FEWS NET noted that significantly below-average rainfall in the south, particularly in Gaza Province, and parts of central Mozambique has continued, and has already led to crop failure in some southern areas. A mid-January FEWS NET assessment to parts of Gaza Province, which had received less than 55 per cent of normal rainfall since October 2017, confirmed the effects of the ongoing water stress. In Guijá District and parts of other neighbouring districts, the first cropping season failed, and poor households were preparing for the second season but finding it challenging to afford and acquire needed seeds.

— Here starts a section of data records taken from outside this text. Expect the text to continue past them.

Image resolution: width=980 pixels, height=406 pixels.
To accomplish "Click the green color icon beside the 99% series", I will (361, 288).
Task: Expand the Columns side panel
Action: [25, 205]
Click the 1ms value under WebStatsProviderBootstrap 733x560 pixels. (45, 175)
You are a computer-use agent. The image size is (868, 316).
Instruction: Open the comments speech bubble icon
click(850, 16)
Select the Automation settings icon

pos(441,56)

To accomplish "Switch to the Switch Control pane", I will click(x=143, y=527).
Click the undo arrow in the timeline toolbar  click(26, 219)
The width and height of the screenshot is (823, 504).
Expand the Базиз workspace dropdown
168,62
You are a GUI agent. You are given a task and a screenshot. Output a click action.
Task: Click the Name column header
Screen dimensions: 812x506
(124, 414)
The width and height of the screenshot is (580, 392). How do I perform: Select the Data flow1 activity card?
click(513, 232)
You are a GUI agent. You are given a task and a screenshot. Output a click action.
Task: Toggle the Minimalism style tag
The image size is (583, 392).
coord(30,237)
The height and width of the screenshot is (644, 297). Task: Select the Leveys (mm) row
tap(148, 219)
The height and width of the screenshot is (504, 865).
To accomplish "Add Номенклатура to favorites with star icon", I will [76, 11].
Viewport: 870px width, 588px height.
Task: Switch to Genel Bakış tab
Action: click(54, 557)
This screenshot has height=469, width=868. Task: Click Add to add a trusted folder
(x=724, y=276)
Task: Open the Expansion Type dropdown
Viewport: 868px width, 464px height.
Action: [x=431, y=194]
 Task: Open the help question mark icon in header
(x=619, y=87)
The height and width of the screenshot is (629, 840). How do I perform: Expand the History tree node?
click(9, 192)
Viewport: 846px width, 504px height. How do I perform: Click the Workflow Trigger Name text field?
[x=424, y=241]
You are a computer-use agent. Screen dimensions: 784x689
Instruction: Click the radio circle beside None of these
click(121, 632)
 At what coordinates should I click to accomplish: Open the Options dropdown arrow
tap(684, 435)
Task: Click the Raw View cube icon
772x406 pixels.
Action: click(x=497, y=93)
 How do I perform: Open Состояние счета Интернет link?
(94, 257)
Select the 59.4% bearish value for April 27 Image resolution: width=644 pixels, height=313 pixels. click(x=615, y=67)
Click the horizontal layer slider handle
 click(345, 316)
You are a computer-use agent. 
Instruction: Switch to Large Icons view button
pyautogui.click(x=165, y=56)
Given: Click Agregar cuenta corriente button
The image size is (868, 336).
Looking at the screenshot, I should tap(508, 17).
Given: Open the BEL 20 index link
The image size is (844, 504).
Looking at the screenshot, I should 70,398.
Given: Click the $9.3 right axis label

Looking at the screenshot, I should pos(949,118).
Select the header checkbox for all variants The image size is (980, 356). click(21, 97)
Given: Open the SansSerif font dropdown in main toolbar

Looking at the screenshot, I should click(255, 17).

While the updated forecast for 2018 indicates normal to below-normal rainfall in much of the south, the current dryness continues to negatively affect cropping conditions. Staple food prices, particularly of maize grain, have been atypical, as they have not seasonally increased. Maize grain prices have generally remained consistently stable since July/August and are on average well below last year’s prices by 61 per cent and below the five-year average by 28 per cent.
Given the prospects of a poor harvest from the current cropping season in the south, maize grain prices in southern markets may increase through March. Overall, Minimal level of food insecurity (IPC Phase 1) persist countrywide, except for Crisis (IPC Phase 3) outcomes in parts of north-western Sofala Province and Stressed (IPC Phase 2) outcomes in other parts of Sofala, Tete, and Manica provinces.